:: TASK ::
Scan the data below and copy each line where "will" occurs.
◇ ◇ ◇ ◇
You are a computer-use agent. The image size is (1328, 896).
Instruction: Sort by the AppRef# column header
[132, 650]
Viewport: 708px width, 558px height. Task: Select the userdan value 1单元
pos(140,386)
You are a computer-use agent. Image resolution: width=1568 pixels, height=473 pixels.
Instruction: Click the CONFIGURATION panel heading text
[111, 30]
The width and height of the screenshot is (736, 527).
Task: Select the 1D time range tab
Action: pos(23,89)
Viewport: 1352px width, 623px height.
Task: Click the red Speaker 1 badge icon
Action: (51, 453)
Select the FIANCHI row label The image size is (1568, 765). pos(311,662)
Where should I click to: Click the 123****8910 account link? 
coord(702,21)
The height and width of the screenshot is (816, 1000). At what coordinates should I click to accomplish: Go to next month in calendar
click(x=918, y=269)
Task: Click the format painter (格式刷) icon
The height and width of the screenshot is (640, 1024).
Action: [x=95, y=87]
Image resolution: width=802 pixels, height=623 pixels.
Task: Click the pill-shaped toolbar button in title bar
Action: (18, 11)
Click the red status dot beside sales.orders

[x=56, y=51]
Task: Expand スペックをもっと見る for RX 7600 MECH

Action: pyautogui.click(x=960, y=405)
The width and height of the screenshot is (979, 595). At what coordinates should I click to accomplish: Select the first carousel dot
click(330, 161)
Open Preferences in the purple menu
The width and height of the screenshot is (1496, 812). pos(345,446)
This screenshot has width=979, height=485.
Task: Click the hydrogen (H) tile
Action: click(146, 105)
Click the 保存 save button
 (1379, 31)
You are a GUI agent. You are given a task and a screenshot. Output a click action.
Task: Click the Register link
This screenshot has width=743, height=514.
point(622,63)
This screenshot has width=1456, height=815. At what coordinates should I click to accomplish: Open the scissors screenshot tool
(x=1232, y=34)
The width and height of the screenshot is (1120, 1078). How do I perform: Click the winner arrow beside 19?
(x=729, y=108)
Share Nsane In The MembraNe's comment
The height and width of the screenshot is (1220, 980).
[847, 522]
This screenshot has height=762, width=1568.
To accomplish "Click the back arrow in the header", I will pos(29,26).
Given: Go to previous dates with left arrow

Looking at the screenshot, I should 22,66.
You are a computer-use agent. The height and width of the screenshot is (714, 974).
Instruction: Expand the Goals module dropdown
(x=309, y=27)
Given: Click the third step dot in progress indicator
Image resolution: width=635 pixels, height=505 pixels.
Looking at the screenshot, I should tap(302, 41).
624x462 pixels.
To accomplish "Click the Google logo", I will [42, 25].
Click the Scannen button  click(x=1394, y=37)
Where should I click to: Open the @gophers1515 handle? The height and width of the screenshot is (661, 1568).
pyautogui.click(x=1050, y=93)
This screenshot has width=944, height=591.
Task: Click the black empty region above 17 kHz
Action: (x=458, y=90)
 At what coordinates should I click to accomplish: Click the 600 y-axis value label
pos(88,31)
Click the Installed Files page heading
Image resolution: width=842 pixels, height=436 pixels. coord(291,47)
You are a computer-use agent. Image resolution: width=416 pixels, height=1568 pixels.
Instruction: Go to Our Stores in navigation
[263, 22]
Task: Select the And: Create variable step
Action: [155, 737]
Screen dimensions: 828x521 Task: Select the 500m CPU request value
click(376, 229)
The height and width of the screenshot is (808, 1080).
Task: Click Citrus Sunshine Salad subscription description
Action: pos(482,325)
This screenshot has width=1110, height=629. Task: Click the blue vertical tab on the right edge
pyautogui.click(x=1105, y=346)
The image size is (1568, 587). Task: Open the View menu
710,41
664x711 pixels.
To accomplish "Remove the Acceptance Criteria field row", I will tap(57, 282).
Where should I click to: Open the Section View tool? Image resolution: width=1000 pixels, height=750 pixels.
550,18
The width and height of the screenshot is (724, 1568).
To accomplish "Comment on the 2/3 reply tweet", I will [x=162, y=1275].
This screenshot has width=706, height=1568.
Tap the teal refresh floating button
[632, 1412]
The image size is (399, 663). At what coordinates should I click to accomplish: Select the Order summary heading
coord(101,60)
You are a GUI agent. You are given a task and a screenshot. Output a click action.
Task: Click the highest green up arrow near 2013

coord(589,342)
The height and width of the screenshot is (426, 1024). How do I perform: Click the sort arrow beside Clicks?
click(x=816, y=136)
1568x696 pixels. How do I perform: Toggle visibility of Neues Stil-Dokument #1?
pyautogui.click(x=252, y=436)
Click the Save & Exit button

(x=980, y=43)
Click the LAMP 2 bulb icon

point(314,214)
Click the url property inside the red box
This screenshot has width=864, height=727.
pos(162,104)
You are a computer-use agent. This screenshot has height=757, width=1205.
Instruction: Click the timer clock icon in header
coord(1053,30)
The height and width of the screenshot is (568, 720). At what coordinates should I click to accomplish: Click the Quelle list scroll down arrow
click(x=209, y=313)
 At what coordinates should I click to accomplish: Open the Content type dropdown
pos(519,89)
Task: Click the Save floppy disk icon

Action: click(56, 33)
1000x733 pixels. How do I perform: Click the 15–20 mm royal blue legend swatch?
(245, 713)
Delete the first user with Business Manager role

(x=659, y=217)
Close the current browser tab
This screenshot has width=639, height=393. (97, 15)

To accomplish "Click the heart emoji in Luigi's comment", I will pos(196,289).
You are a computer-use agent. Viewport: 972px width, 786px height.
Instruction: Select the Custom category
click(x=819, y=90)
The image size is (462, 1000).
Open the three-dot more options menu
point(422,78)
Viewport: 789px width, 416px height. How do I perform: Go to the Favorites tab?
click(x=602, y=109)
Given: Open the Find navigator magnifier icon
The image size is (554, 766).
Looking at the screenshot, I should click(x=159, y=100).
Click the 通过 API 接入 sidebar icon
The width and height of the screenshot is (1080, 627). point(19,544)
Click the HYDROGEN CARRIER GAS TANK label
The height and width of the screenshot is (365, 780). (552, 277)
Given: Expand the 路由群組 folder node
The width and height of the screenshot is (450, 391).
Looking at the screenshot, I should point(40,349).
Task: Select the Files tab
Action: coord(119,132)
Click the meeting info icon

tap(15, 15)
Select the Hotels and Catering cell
◇ ◇ ◇ ◇
:: EXERCISE RESULT ::
To accomplish "Click the back arrow in the header", I will pos(29,26).
To accomplish "Click the Google logo", I will [42, 25].
To accomplish "Remove the Acceptance Criteria field row", I will tap(57, 282).
To accomplish "Comment on the 2/3 reply tweet", I will [x=162, y=1275].
To accomplish "Click the heart emoji in Luigi's comment", I will pos(196,289).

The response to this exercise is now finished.